なんかえらい人から毛皮をもらえたみたいだねぇ・・・でも、風の悪魔を倒せるようなの、村に居たかぃねぇ?」
「ごめんね、おかあさん。この毛皮、結婚の証じゃないの。そういう事、知らない人なんだって。村の人じゃないんだよ。あ、今入り口にいるんだ!ごめんお母さん、今入ってもらうね!」
あ、存在を思い出してもらえた。このまま忘れられてたらどうしようかと思った・・・
「ケイさん、ごめんなさい。中に入って?お母さんに紹介するから。」
「んー、紹介の前に、まずお母さんに服着てもらって?着てもらったら声掛けて。入るから。」
「そうだった。裸は駄目なんだっけ。わかった。着てもらったら声かけるね。」
そういって中に入っていくミレイ。着方は分かるよね?
「どうぞ入って。」
「おじゃましまーす。」
中は暗い。まぁ屋根が草なんだから、火は熾せないもんね。これでよく見えるな・・・
「お母さん、こちらがケイさん。怪我した私を治してくれたの。ケイさん、これが私のお母さんです。

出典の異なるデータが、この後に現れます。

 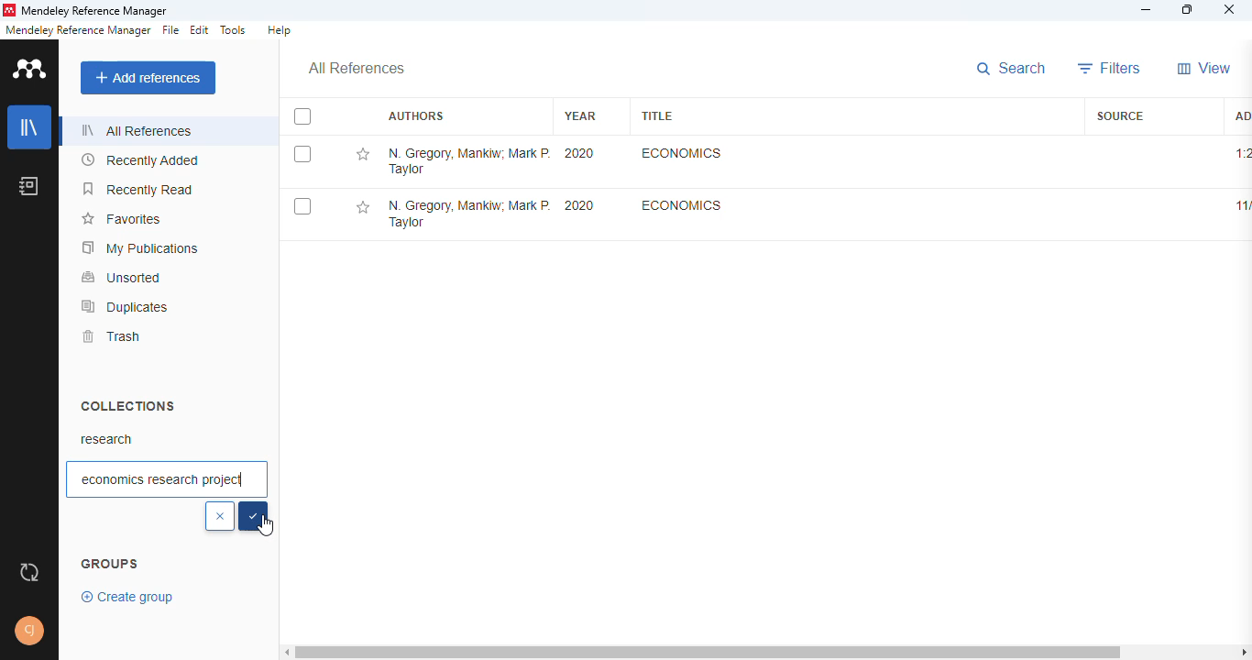 I want to click on unsorted, so click(x=122, y=277).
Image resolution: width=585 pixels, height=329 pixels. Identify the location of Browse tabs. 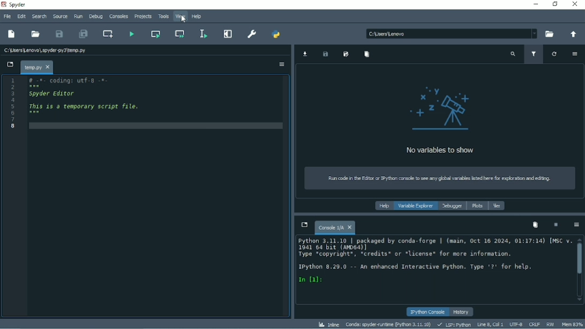
(10, 65).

」
「どうもはじめまして。ケイといいます。」
「娘がお世話になったようで。母のミリヤです。」
「いえいえすみません。私が仕掛けた罠にかかってしまって、怪我までさせてしまって申し訳ありませんでした。」
「あら、そうなんですか?罠というものがどんなものかわかりませんが・・・?あなたがミレイを怪我させたんですか?何したんですか?」
「穴を掘った所に落ちてしまったんです。」
「穴に落ちたんですか?・・・ミレイ、ちゃんと周りは見なさいょ・・・」
「だって、木の実を見つけたんだもん!穴なんて見えなかったんだもん・・・」
「あ~、罠って言うのはですね、それなんですよ。真ん中に木の実を置いておいて、周りに穴を掘っておいて、穴って分からないように草を被せておくんです。そうすると、木の実を食べようと近づいた動物が穴に気付かず落ちるんです。自分で取らなくてもご飯が勝手に取れるんですよ。」
「ごはんが勝手に取れるんですか?それでミレイが怪我したんですか?よくわかりませんが・・・」
「あ、ごはんいっぱい取ってきてあるんで、食べてください。」
「そうだ、お母さん食べよ?久しぶりにいっぱいあるんだよ!」
「そうだね。食べようか。ケイさんも一緒にどうぞ。」
「そういえば、赤い木の実でしたね。誰かに聞いてきましょうか。」
「そうだ!赤い木の実で力が付くんだって!どれの事か、聞いてくるね!」
「いや、僕が聞いてくるよ。二人は食べてて?あ、お肉は焼かなくてもそのまま食べれるから。」
さて、村の人と交流してきますか。